行列 $$ A = \begin{pmatrix} a_{11} & a_{12} & a_{13} & \cdots & a_{1n} \\ a_{21} & a_{22} & a_{23} & \cdots & a_{2n} \\ a_{31} & a_{32} & a_{33} & \cdots & a_{3n} \\ \vdots & & & & \\ a_{n1} & a_{n2} & a_{n3} & \cdots & a_{nn} \end{pmatrix} $$ が与えられているとき、まず、その一列目に注目して、 ベクトル $$ \boldsymbol{a}_1 = \begin{pmatrix} a_{11} \\ a_{21} \\ a_{31} \\ \vdots \\ a_{n1} \\ \end{pmatrix} $$ を $$ \boldsymbol{e}_1 = \| \boldsymbol{a}_1 \| \begin{pmatrix} 1 \\ 0 \\ 0 \\ \vdots \\ 0 \end{pmatrix} $$ への鏡像変換を構成する。

このとき、「鏡」の面を与える法線ベクトルは $$ \boldsymbol{v}_1 = \frac{\boldsymbol{a}_1 - \boldsymbol{e}_1}{\|\boldsymbol{a}_1 - \boldsymbol{e}_1 \|} $$ となるから、変換行列が $$ H_1 = E - 2 \boldsymbol{v}_1 \boldsymbol{v}_1^\top $$ で与えられる。
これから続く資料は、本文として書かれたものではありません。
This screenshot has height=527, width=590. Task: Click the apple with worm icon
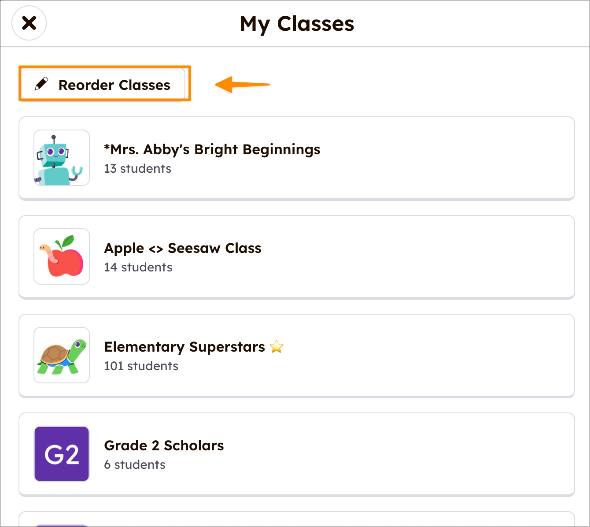[62, 256]
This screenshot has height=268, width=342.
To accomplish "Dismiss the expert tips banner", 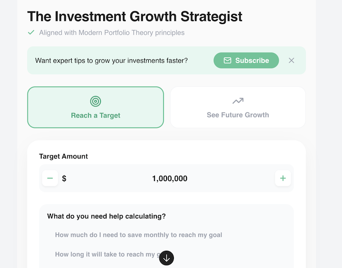I will click(291, 61).
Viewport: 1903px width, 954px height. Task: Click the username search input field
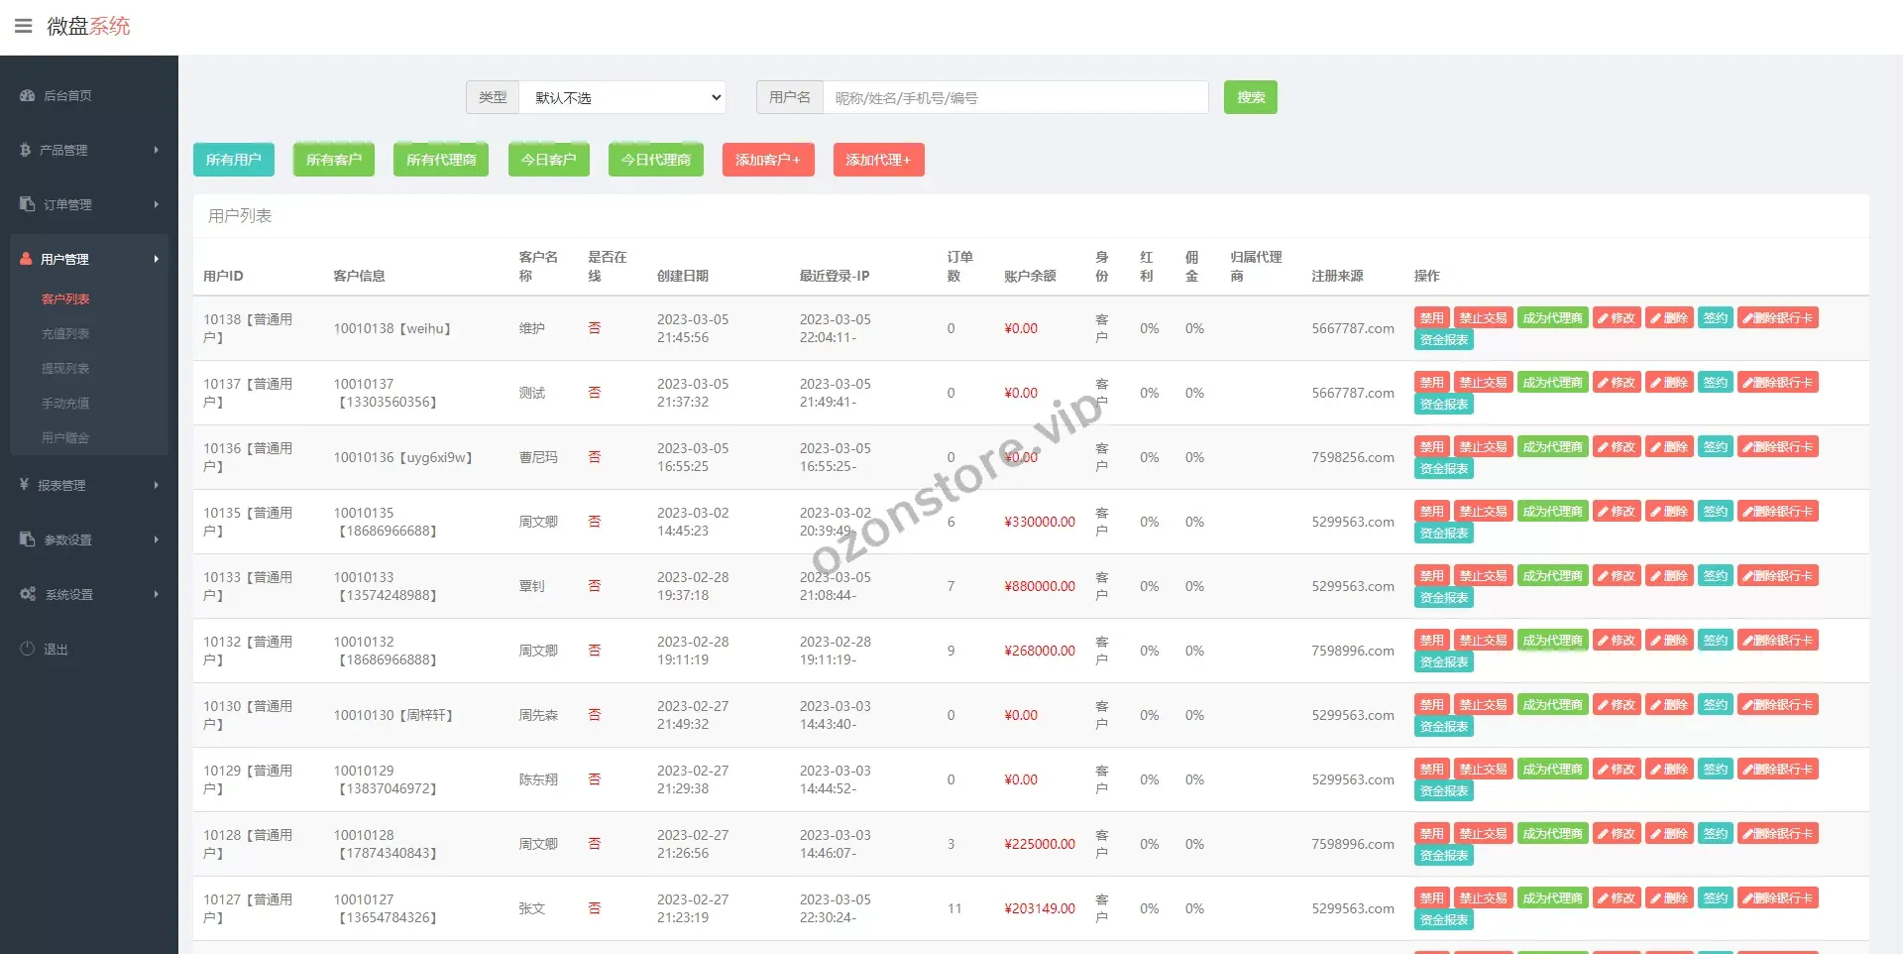[1015, 98]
この変換行列を$A$に左から作用させると、$A$の第一列目は、最初の要素を除いて全て0となる: $$ \begin{pmatrix} \| \boldsymbol{a}_1 \| & a'_{12} & a'_{13} & \cdots & a'_{1n} \\ 0 & a'_{22} & a'_{23} & \cdots & a'_{2n} \\ 0 & a'_{32} & a'_{33} & \cdots & a'_{3n} \\ \vdots & & & \\ 0 & a'_{n2} & a'_{n3} &\cdots & a'_{nn} \end{pmatrix} \leftarrow H_1 \begin{pmatrix} a_{11} & a_{12} & a_{13} & \cdots & a_{1n} \\ a_{21} & a_{22} & a_{23} & \cdots & a_{2n} \\ a_{31} & a_{32} & a_{33} & \cdots & a_{3n} \\ \vdots & & & & \\ a_{n1} & a_{n2} & a_{n3} & \cdots & a_{nn} \end{pmatrix} $$

続いて、変換後の行列($H_1 A$)の1列目と1行目を除いた部分に対して、同様の鏡像変換を施す。 すなわち、ベクトル $$ \boldsymbol{a}_2 = \begin{pmatrix} a'_{22} \\ a'_{32} \\ \vdots \\ a'_{n2} \\ \end{pmatrix} $$ を $$ \boldsymbol{e}_2 = \| \boldsymbol{a}_2 \| \begin{pmatrix} 1 \\ 0 \\ \vdots \\ 0 \end{pmatrix} $$ に変換すべく、鏡映面の法線ベクトルを $$ \boldsymbol{v}_2 = \frac{\boldsymbol{a}_2 - \boldsymbol{e}_2}{\|\boldsymbol{a}_2 - \boldsymbol{e}_2 \|} $$ で与え、以下のように全体的な変換行列を定義する。 $$ H_2 = \left( \begin{array}{@{}c|c@{}} 1 & O \\ \hline O & E - 2 \boldsymbol{v}_2 \boldsymbol{v}_2^\top \\ \end{array} \right) $$ すると、これを使って$A$を二段階に変換すると $$ A'' \leftarrow H_2 H_1 A $$ この$A''$の1列目は2行以降が全て0、2列目は3行以降が全て0となる。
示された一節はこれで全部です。